With how everything had gone up until this point, logically, it was already obvious what he felt, and what his reply to her would be. 

And so, he was going to deliberately one-up her. 

“Mitsuki, please be my wife.” 

“Eh?! Your wi... WHAAAAT?!” Mitsuki cried out as if the world was ending. 

As expected, she hadn’t anticipated things to leap one step further so quickly. 

However, from Yuuto’s perspective, if he was going to take Mitsuki to a world she might not come back from, if he was going to upend her life here completely, then this was also a perfectly natural proposal. 

“I can’t in good conscience ask my girlfriend to throw everything away and come with me to that remote, dangerous world. Not my girlfriend. But if it’s my wife, I can say it decisively, and clearly: ‘Come with me.’” 

Yuuto held out his hand to Mitsuki. 

“Ah... oh...” 

Mitsuki’s face turned the deepest shade of red he’d seen so far, and her eyes darted back and forth between Yuuto’s face and his outstretched hand for a moment, but at last she placed her hand over his. 

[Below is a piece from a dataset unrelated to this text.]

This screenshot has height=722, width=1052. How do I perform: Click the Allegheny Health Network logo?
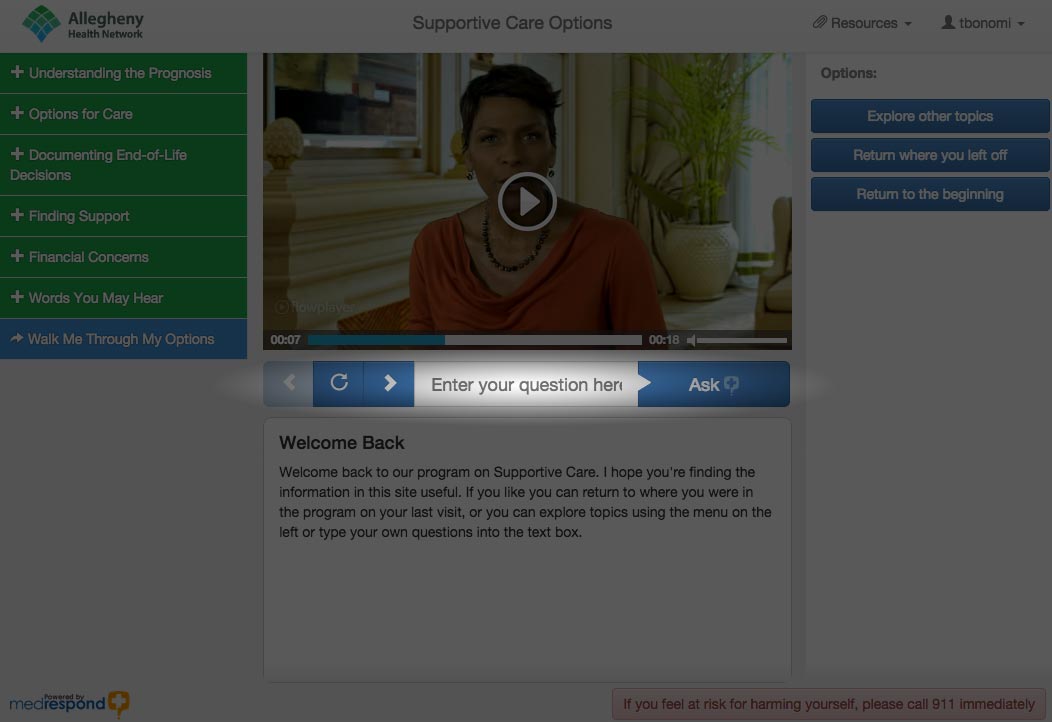(84, 23)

“...Yes. Yuu-kun... please make me your wi—eek?!” 

Mitsuki’s quiet, delicate whisper of a reply turned abruptly into a squeal, for Yuuto hadn’t waited for her to fully finish before he pulled her arm, bringing her body to his, and embraced her. 

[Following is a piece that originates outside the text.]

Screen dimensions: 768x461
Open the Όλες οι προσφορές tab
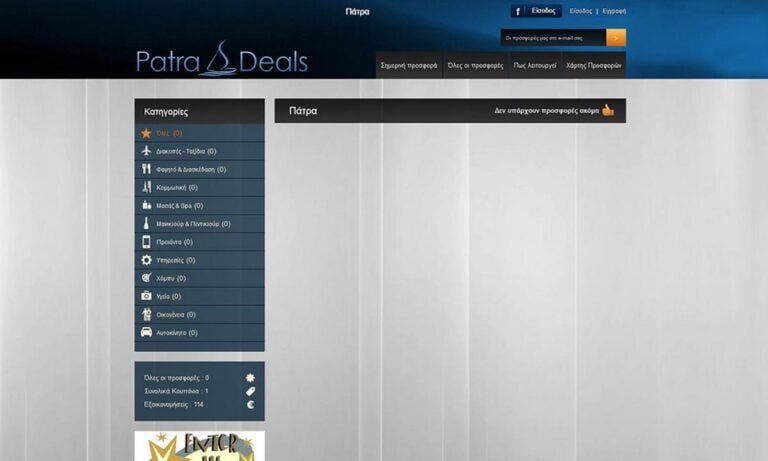[x=475, y=65]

His emotions were overflowing, and he couldn’t wait a second longer. 

“Now that you’ve said it, I’ll never let go of you again,” he whispered. 

“Good. Don’t let go.” Mitsuki looked up at Yuuto, and as their gazes locked, she softly closed her eyes. 

Of course, Yuuto wasn’t dense enough to miss the cue. 

He closed his eyes, and slowly brought his face to hers. 

In the darkness of the night, their silhouettes were outlined by the light of the moon.